Shatney v. LaPorte

634 F. App'x 53
CourtCourt of Appeals for the Second Circuit
DecidedFebruary 22, 2016
Docket15-600
StatusUnpublished

This text of 634 F. App'x 53 (Shatney v. LaPorte) is published on Counsel Stack Legal Research, covering Court of Appeals for the Second Circuit primary law. Counsel Stack provides free access to over 12 million legal documents including statutes, case law, regulations, and constitutions.

Bluebook
Shatney v. LaPorte, 634 F. App'x 53 (2d Cir. 2016).

Opinion

*54 SUMMARY ORDER

Ray Shatney and Janet Steward appeal from the January 28, 2015 judgment of the United States District Court for the District of Vermont (Crawford, /.), granting defendants’ motion for summary judgment and denying plaintiffs’ motion for leave to amend their complaint. We assume the parties’ familiarity with the underlying facts, procedural history, and specification of issues for review.

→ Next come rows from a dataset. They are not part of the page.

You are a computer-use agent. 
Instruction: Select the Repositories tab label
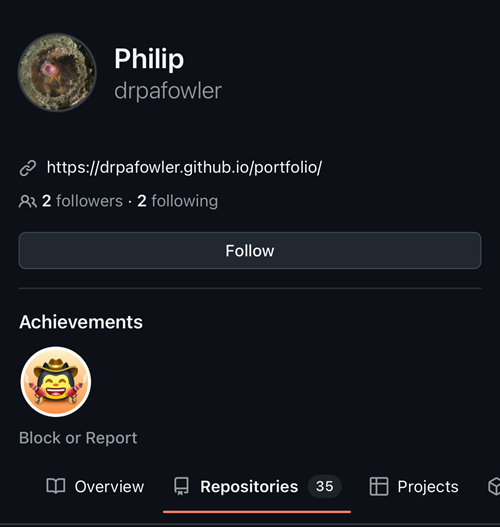[x=249, y=486]
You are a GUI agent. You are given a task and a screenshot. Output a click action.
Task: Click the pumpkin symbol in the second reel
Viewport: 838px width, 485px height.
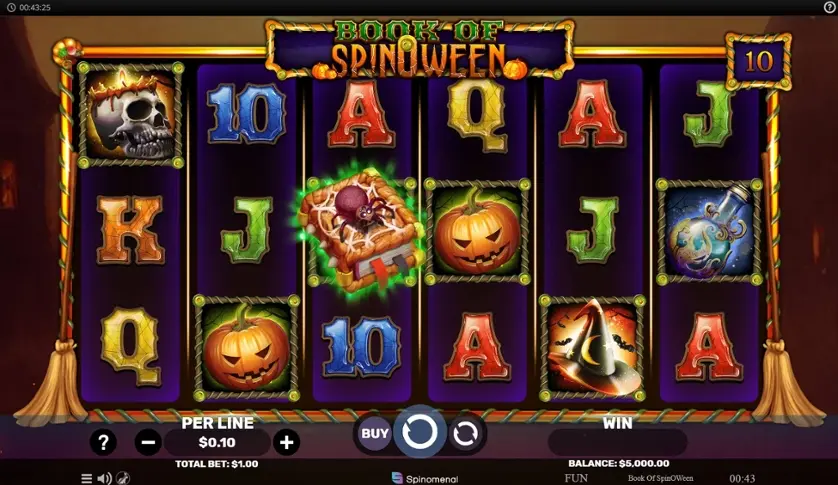pyautogui.click(x=246, y=347)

“We review a district court’s grant of summary judgment de novo.” Baldwin v. EMI Feist Catalog, Inc., 805 F.3d 18, 25 (2d Cir.2015). In reviewing the district court’s grant of summary judgment, we “constru[e] all evidence in the light most favorable to the non-moving party, and affirm[] only where ‘there is no genuine issue as to any material fact and the mov-ant is entitled to judgment as a matter of law.’ ” Hubbs v. Suffolk Cty. Sheriff’s Dep’t, 788 F.3d 54, 59 (2d Cir.2015) (citation omitted) (quoting Fed.R.Civ.P. 56(a)).

We review a district court’s refusal to grant leave to amend a complaint “for abuse of discretion[,] which ordinarily we will not identify absent an error of law, a clearly erroneous assessment of the facts, or a decision outside the available range of permitted choices.” In re Arab Bank, PLC Alien Tort Statute Litig., 808 F.3d 144, 159 (2d Cir.2015) (quoting Knife Rights, Inc. v. Vance, 802 F.3d 377, 389 (2d Cir.2015)).

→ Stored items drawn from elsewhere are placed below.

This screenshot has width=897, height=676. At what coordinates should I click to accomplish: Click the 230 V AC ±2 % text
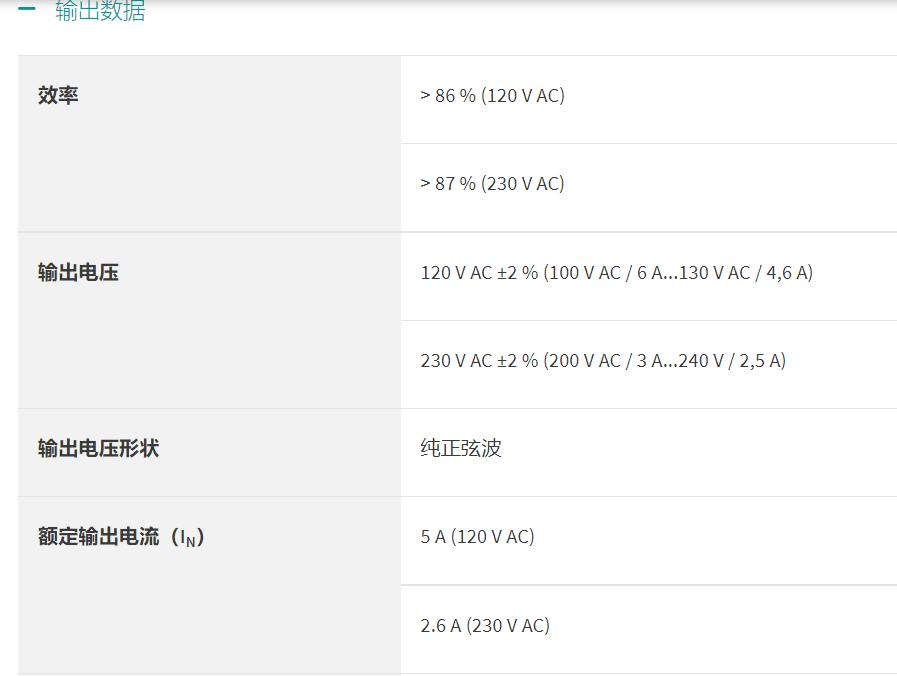point(479,361)
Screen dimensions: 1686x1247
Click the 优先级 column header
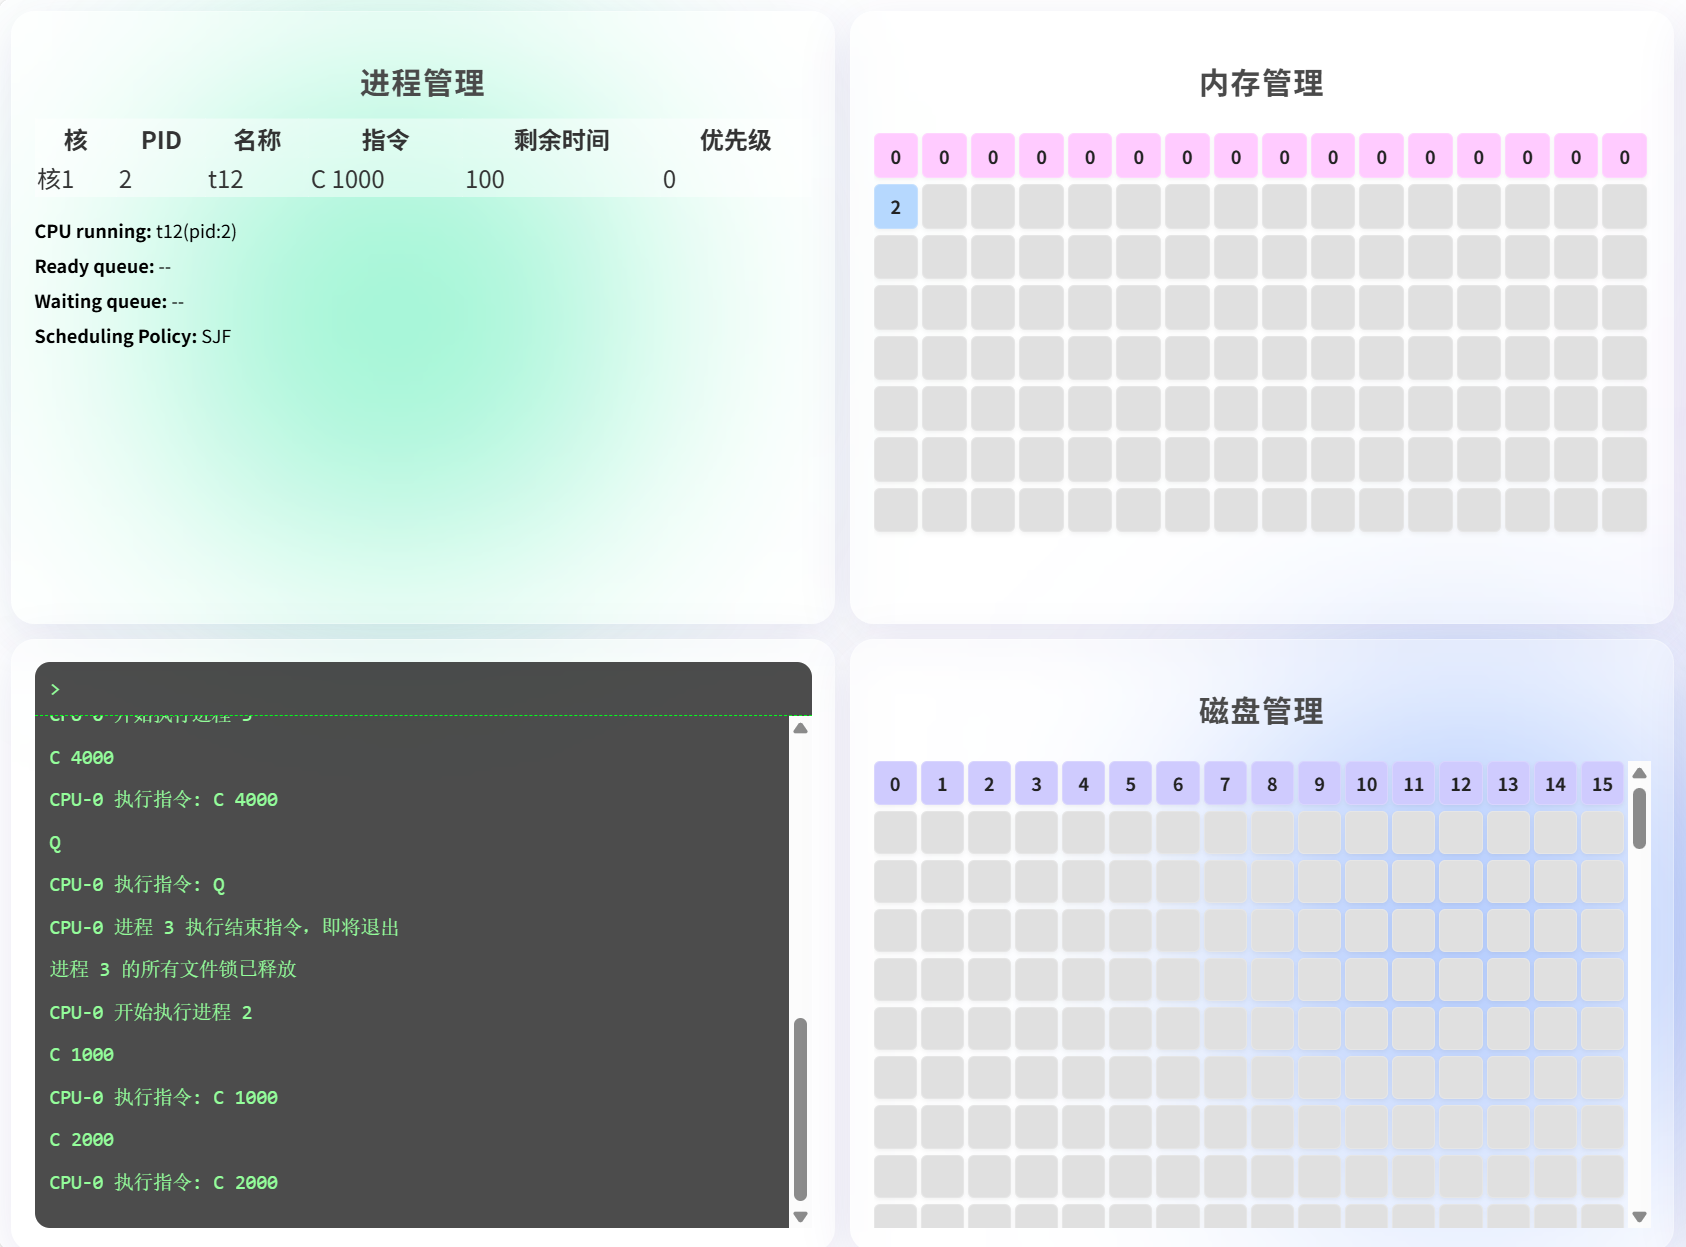[x=735, y=140]
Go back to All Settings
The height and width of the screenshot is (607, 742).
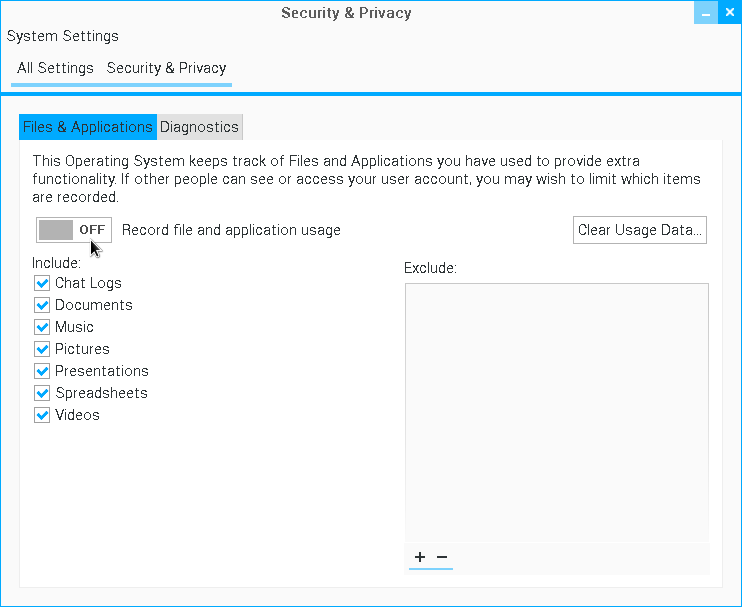(x=55, y=68)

We turn first to the dismissal of plaintiffs’ state-law malicious prosecution claim. Under Vermont law, “[t]o recover for malicious prosecution, a claimant must show that the opposing party had instituted a proceeding against him without probable cause, with malice, and that the proceeding had terminated in the claimant’s favor.” Chittenden Tr. Co. v. Marshall, 146 Vt. 543, 507 A.2d 965, 969 (1986). Probable cause exists “when the facts and circumstances known to an officer are sufficient to lead a reasonable person to believe that a cxdme was committed and that the suspect committed it.” State v. Arrington, 188 Vt. 460, 8 A.3d 483, 487 (2010) (internal quotation marks omitted). Here, the district court did not err in granting summary judgment to defendants because, under the undisputed facts, the police had probable cause to cite Shatney for aggravated assault.

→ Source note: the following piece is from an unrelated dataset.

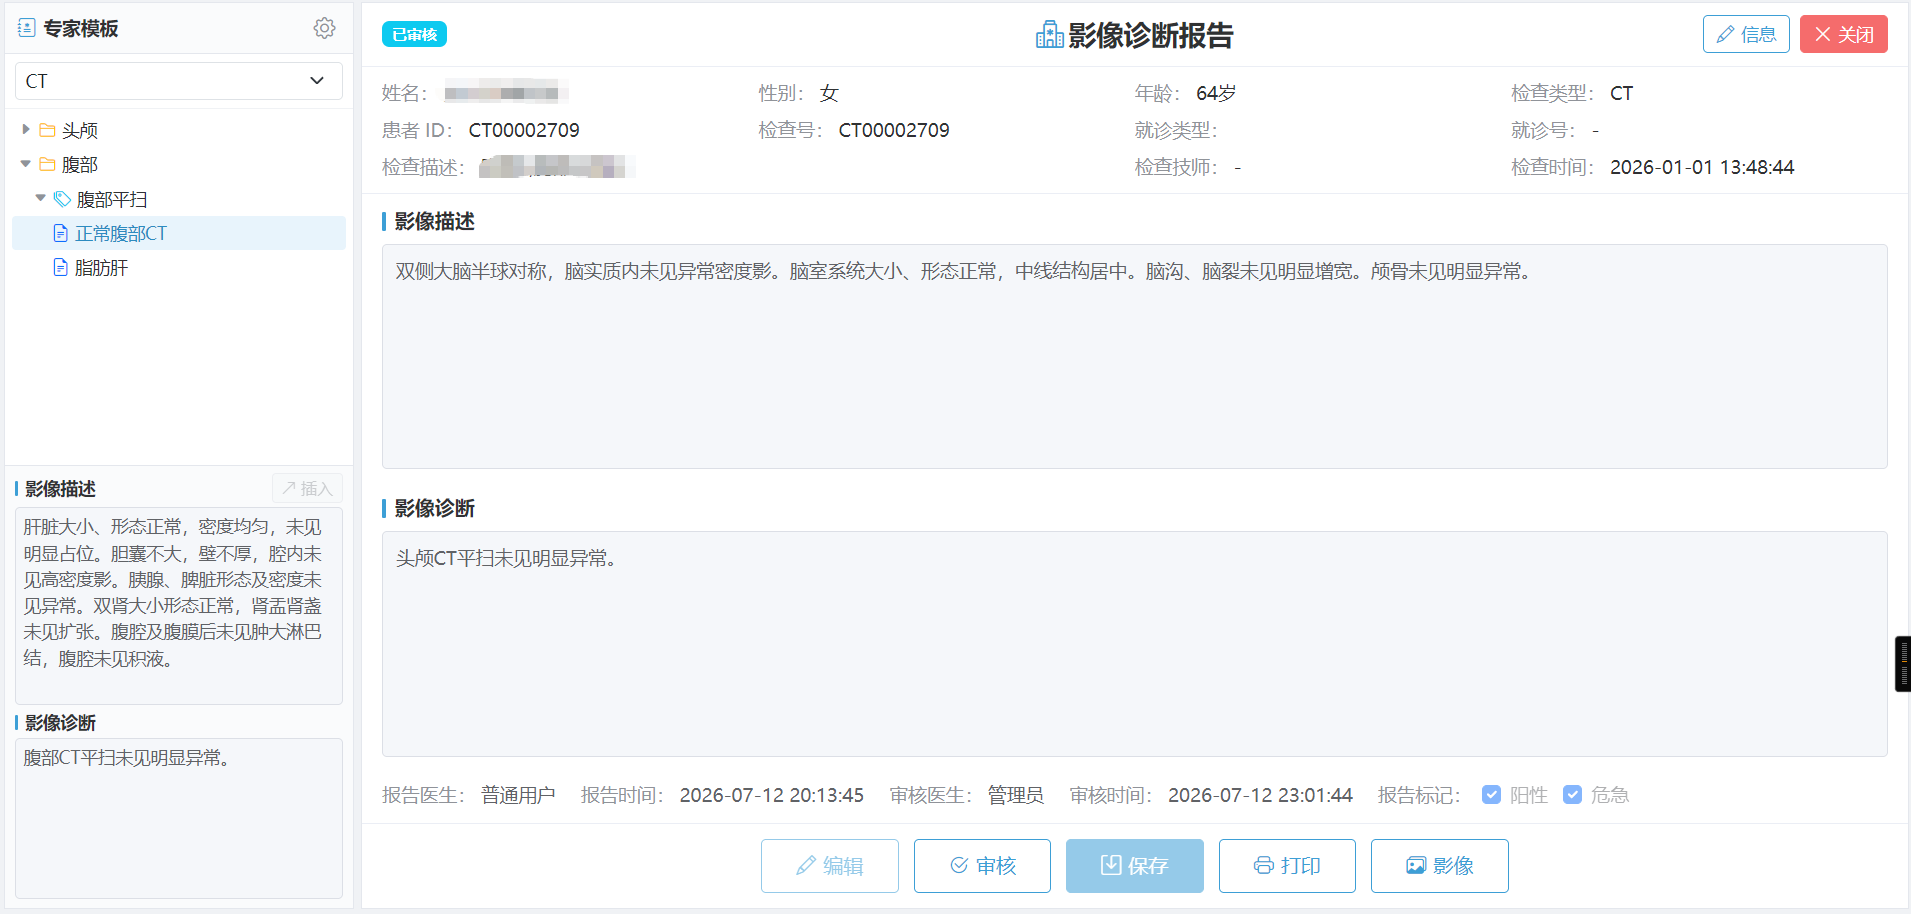Collapse the 腹部 tree node
The height and width of the screenshot is (914, 1911).
26,164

Nor did the district court err in dismissing plaintiffs’ state-law negligence claim. Under Vermont law, “[t]o prove negligence, plaintiff must show that defendant owed her a legal duty, that a breach of that duty was a proximate cause of harm, and that she suffered actual damages.” Kane v. Lamothe, 182 Vt. 241, 936 A.2d 1303, 1307 (2007). Here, for the reasons explained by the district court in its thorough opinion, plaintiffs did not “establish that defendants owed them a legal duty to protect them from criminal acts of third parties or to investigate their complaints in a particular manner.” Shatney v. LaPorte, No. 5:12-CV-00023, 2014 WL 7240522, at *3 (D.Vt. Dec. 18, 2014). Accordingly, their state-law negligence claim was properly dismissed.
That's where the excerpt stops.